Start of Exercise passage
In his Senate tesimony yesterday, Richard Goss, Director of the CIA, claimed that "There is sufficient material unaccounted for [in Russia], so that it would be possible for those with know-how to construct a nuclear weapon." ABC News also quoted an unnamed "former top official at the Department of Energy" as saying that the reason all this material is unaccounted for is that neither the Soviet Union nor Russia "ever adopted a "mass balance" inventory system that tracks how much nuclear material is produced and where it ends up being used."
All this is highly misleading. The way the "mass balance" system works is that it compares the amount of plutonium at the input and output of the Purex process. Any discrepancy is the "material unaccounted for" or MUF. The problem with MUF is that because of inherent uncertainties of irradiation and inevitable measurement errors this value is never zero. Moreover, it is never an absolutely accurate value either, which may leave enough room for an undetected loss or diversion of plutonium.
End of Exercise passage
Start of Data supplied
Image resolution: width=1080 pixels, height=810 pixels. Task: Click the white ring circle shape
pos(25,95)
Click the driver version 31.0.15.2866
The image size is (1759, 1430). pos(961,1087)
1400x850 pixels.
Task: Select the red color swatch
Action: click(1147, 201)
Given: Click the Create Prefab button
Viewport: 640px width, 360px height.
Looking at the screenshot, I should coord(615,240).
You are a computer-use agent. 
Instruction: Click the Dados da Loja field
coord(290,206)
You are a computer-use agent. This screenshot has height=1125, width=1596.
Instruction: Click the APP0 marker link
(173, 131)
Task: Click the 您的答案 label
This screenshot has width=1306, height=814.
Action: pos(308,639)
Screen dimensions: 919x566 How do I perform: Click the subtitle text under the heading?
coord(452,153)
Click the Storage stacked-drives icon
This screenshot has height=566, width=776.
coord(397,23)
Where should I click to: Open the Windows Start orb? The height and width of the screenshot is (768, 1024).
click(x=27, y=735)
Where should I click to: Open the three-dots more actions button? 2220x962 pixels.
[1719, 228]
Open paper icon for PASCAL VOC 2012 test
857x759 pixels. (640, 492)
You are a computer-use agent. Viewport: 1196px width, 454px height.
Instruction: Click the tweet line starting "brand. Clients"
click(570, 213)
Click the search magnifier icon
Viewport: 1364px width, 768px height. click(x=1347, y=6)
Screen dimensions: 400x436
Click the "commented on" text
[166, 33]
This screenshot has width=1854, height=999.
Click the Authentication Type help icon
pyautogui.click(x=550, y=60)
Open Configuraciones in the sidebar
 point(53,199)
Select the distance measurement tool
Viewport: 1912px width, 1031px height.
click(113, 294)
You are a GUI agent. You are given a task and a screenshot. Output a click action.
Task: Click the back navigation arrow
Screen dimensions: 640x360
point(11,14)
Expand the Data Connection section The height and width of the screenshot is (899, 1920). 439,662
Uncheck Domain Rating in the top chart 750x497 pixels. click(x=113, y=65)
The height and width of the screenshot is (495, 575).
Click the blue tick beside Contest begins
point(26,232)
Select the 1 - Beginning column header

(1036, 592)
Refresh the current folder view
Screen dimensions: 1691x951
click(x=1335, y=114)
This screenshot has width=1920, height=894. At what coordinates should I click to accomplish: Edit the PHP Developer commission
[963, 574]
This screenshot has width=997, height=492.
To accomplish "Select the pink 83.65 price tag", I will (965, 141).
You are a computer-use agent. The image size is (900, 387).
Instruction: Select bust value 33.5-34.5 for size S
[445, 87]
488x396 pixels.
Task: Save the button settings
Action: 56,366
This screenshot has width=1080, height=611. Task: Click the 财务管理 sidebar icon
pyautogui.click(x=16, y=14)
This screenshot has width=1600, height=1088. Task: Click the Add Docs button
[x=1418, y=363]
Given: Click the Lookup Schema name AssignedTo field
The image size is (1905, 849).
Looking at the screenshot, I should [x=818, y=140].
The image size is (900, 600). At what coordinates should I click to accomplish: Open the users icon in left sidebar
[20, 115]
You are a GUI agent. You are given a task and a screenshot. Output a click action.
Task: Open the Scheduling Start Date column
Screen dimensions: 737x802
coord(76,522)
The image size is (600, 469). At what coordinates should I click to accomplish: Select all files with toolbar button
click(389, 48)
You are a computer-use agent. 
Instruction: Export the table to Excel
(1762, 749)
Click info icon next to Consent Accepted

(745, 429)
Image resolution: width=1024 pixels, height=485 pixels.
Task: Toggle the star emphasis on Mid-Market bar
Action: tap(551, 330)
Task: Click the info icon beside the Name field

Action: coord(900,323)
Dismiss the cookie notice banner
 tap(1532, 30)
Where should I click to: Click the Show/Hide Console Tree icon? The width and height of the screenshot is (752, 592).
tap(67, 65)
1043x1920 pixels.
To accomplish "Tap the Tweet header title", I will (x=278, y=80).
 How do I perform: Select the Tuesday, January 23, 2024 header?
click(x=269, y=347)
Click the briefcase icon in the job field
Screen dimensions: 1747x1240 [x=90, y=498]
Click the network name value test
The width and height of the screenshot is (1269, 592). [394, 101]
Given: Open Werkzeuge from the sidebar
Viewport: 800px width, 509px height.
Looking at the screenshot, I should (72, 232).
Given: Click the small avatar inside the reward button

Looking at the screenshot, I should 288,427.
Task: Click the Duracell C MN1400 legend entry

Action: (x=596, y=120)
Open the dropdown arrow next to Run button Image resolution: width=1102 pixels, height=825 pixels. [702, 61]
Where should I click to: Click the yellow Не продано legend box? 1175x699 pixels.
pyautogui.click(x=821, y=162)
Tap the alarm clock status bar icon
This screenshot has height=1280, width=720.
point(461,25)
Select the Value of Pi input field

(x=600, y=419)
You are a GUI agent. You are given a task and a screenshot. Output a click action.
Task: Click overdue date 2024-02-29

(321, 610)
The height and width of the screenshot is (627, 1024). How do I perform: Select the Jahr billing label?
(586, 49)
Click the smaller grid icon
End of Data supplied
Task prompt >> In the passage on Russian nuclear material, what does the "mass balance" system compare?

Answer for this exercise >> It compares the amount of plutonium at the input and output of the Purex process.